# ISO-Image auf USB Stick



## coroc (26. Mai 2012)

Mit welchem Programm mache ich einen USB Stick Bootfähig?


MfG coroc


----------



## dmxforever (26. Mai 2012)

UNetbootin - Homepage and Downloads


----------



## coroc (26. Mai 2012)

Danke, ich melde mich dann, obs geklappt hat


----------



## norse (29. Mai 2012)

ich persönlch empfehle xBoot. Funktiert ein wenig einfach und kann fast alle ISO's verschlucken. auch W7 / XP / und diverse tools wie mimtest, acronis, dban etc


----------



## coroc (29. Mai 2012)

Vielen Dank auch dir, ich habs gemacht, aber mein Pc mag einfach kein Linux...Blödes Teil


----------



## Abductee (29. Mai 2012)

Create a USB stick on Windows | Ubuntu


----------



## coroc (29. Mai 2012)

Nö, hat sich erledigt. Denn, seis mit CD/DVD o0der mit Stick, meine Kiste kommt nicht hoch, sie hängt sich beim installieren auf


----------



## Avocado (15. Juli 2012)

kann es sein das deine Grafikkarte nicht erkannt wird? Ich wollte Ubuntu installieren und es ging nur des Fail Safe , d.h. ohne grafische Oberfläche.
Habe eine Asus 6950 DCII.
Kann mir evtl. jemand sagen wie ich Ubuntu nun installiert bekomme. Mit der Console bin ich nicht vertraut.


----------



## blackout24 (15. Juli 2012)

Also es gibt die Alternate Install CD. Die ist weniger grafisch sieht wie ne Art BSD Installation aus aber ist weit davon entfernt, das man irgendwelche Befehle wissen muss, um vorwärts zu kommen.

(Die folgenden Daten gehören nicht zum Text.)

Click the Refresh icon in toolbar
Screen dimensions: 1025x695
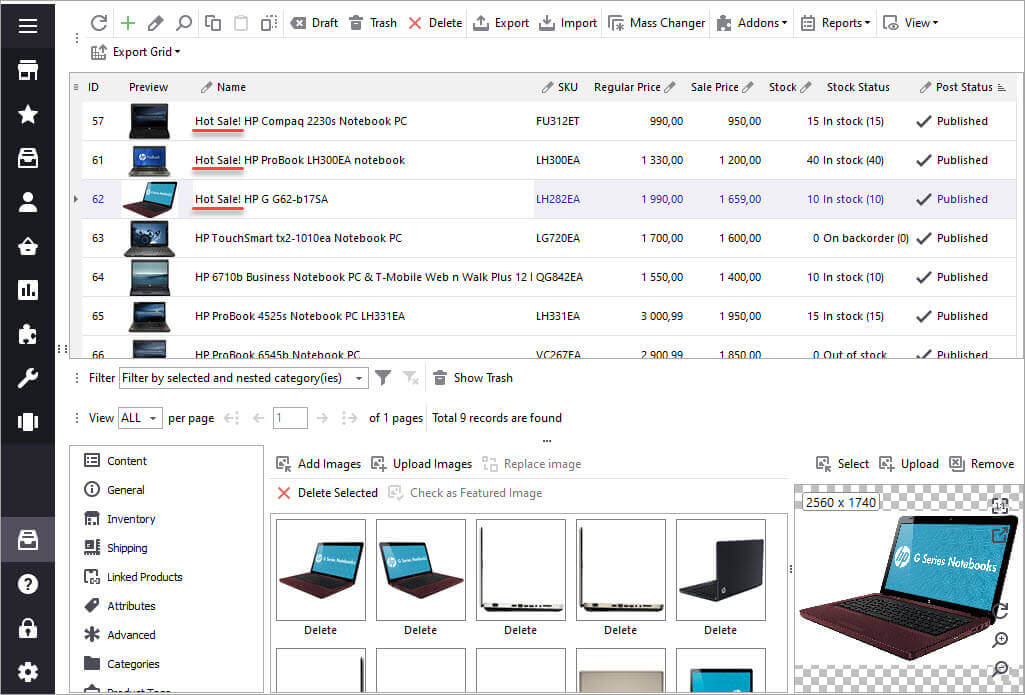coord(98,22)

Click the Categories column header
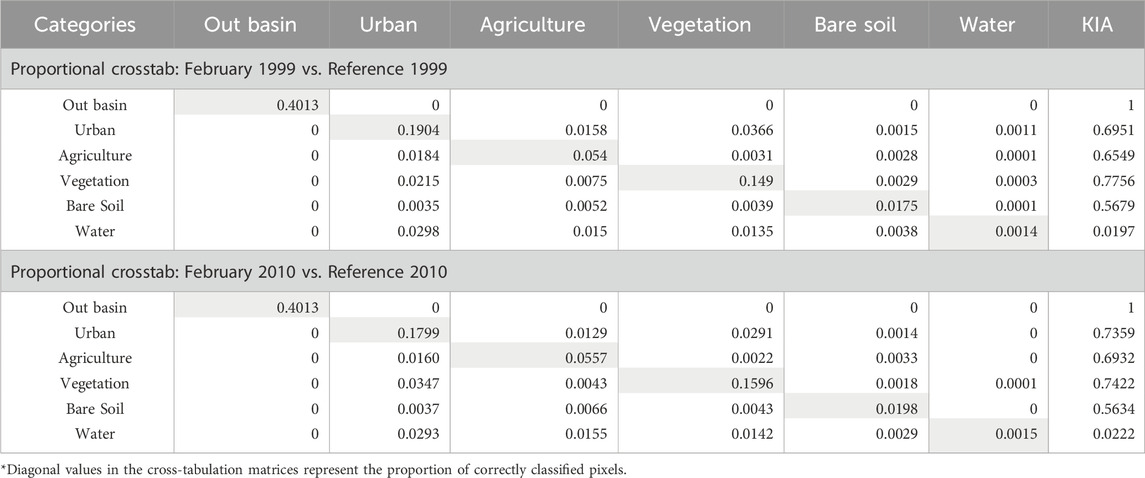85,25
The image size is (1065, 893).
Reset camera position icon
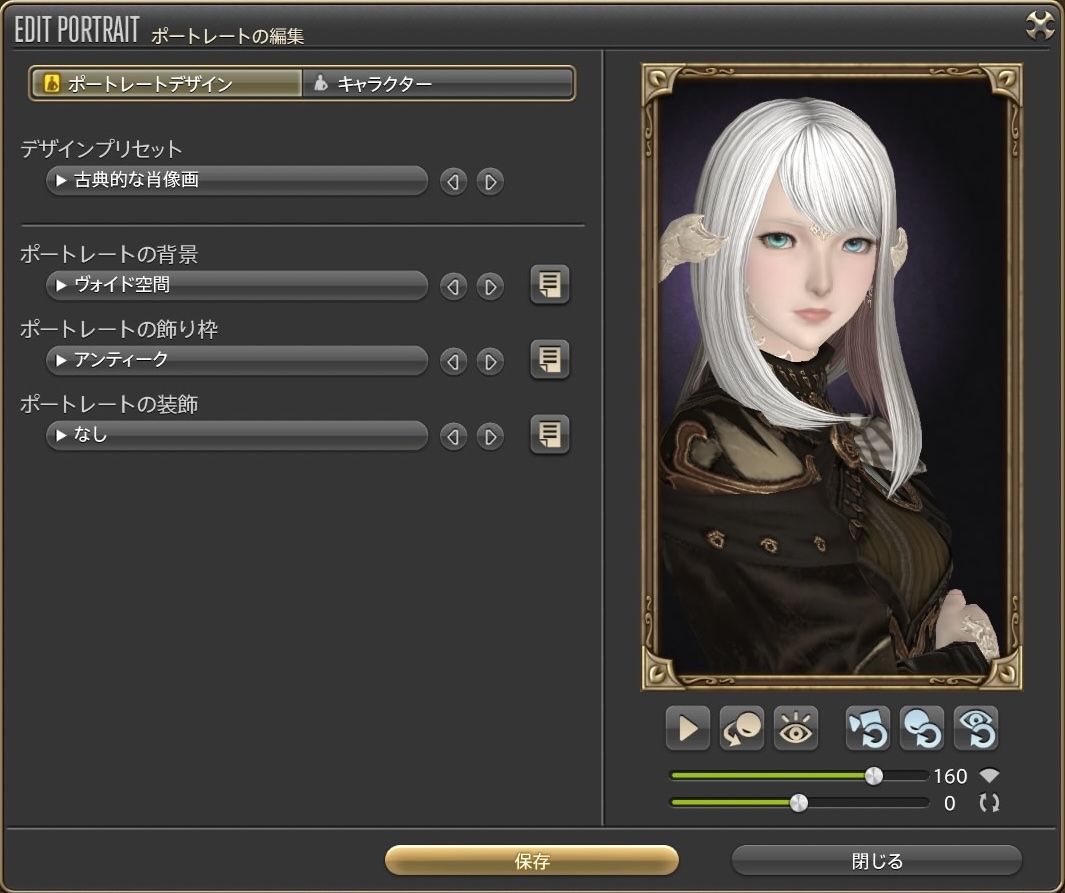(x=867, y=729)
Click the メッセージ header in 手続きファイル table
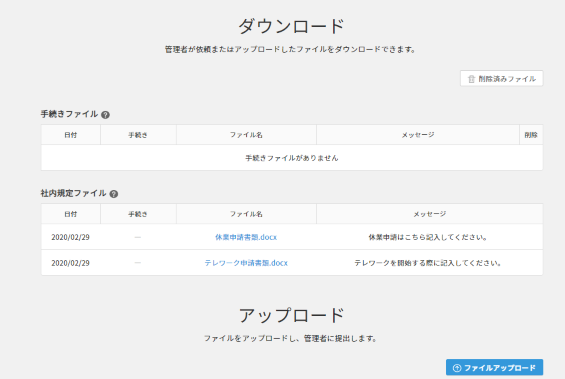The width and height of the screenshot is (565, 379). pyautogui.click(x=418, y=135)
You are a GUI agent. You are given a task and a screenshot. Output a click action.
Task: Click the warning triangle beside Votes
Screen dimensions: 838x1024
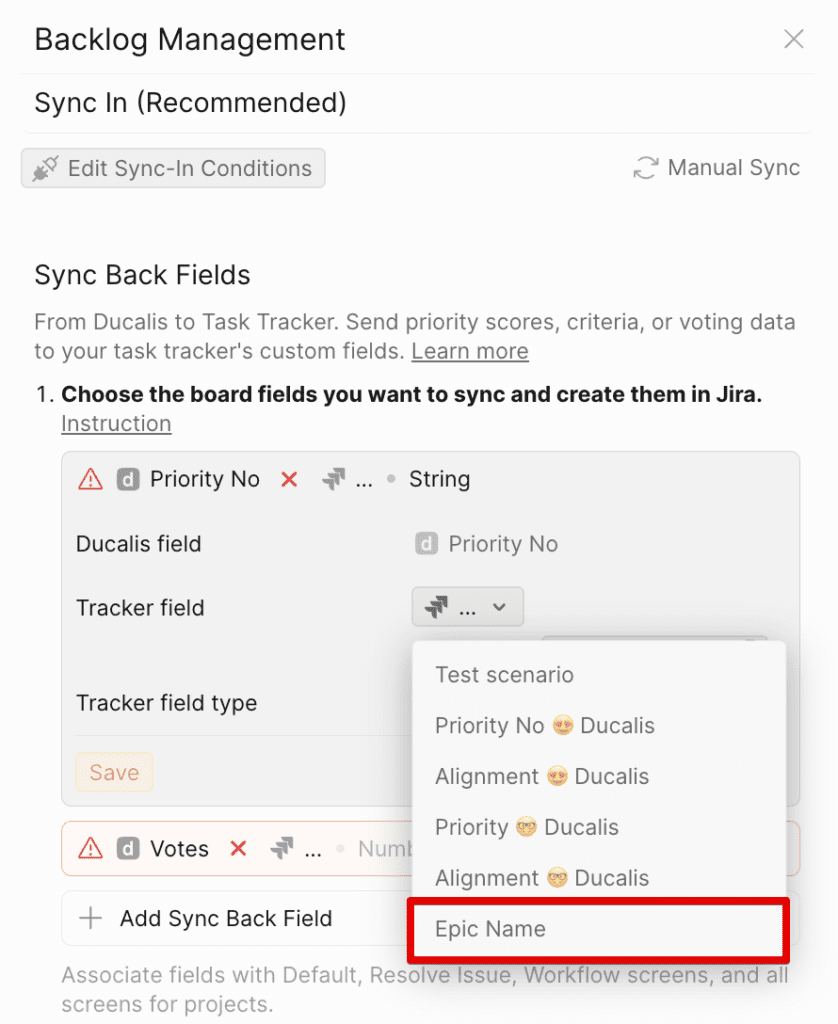pyautogui.click(x=90, y=849)
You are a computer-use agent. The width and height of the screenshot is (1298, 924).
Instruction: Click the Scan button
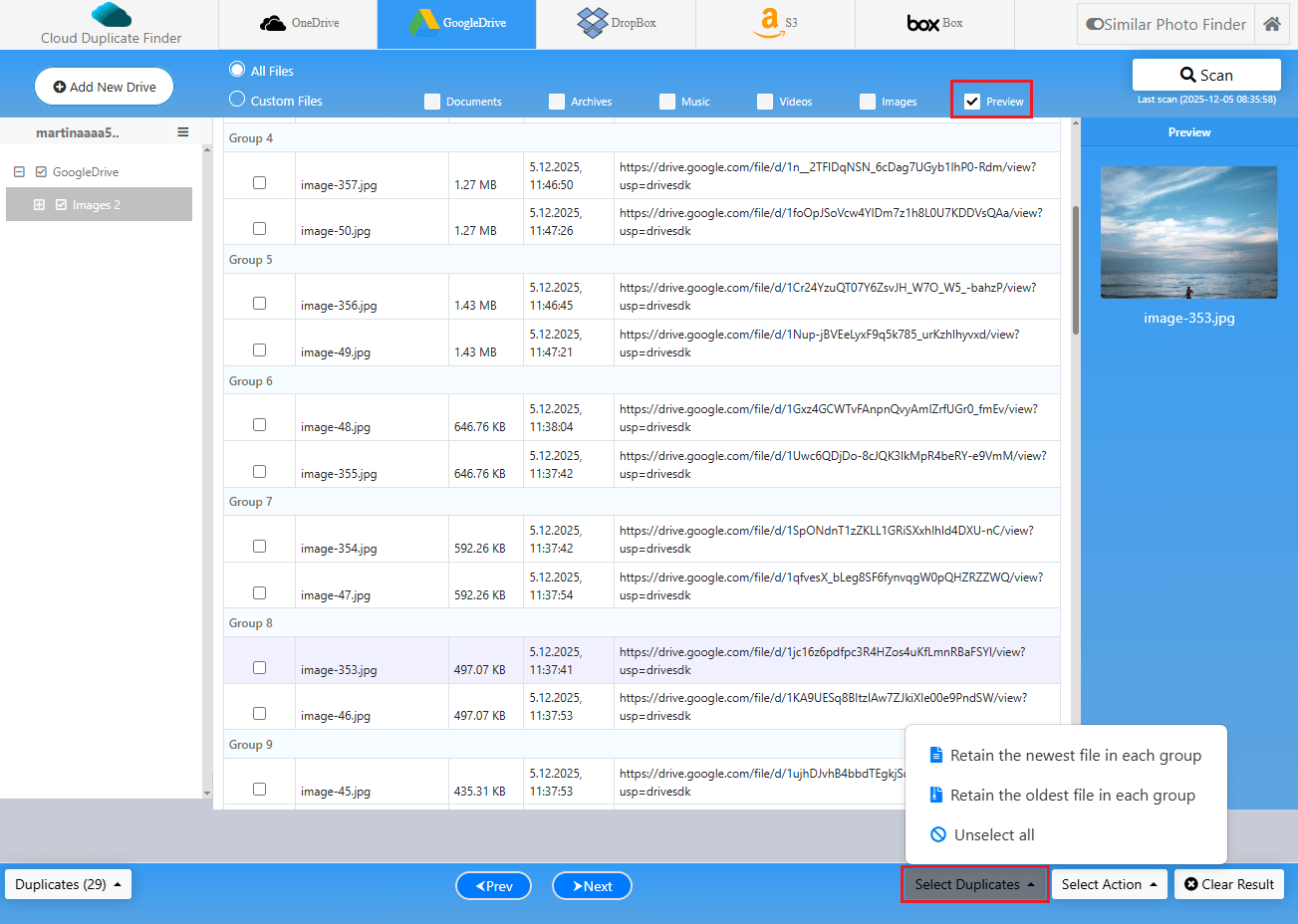tap(1206, 75)
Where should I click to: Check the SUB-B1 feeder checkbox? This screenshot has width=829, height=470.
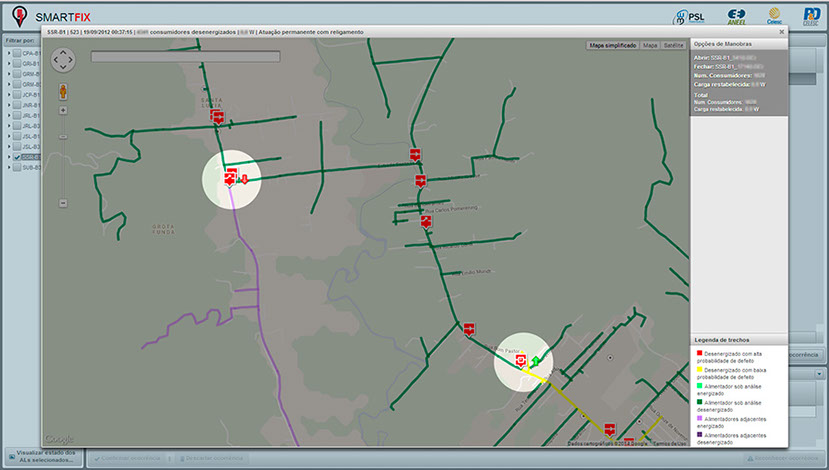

Ubuntu 12.04 LTS (Precise Pangolin)

Runter bis "Alternate Install CDs" und dann 32 oder 64 Bit Image runterladen.

Schöne Methode ein Bootstick zu machen ist übrigen auch dd. sudo dd if=/home/user/Image.iso of=/dev/sdb
Wenn /dev/sdb der Stick ist. Bei mir funktioniert das besser als Unetbootin, weil das mir irgendwelche Fehler bringt "Could
not Find gfxboot" etc. und mich in ne shell schmeisst und der Bootloader garnicht vom Stick gestartet wird.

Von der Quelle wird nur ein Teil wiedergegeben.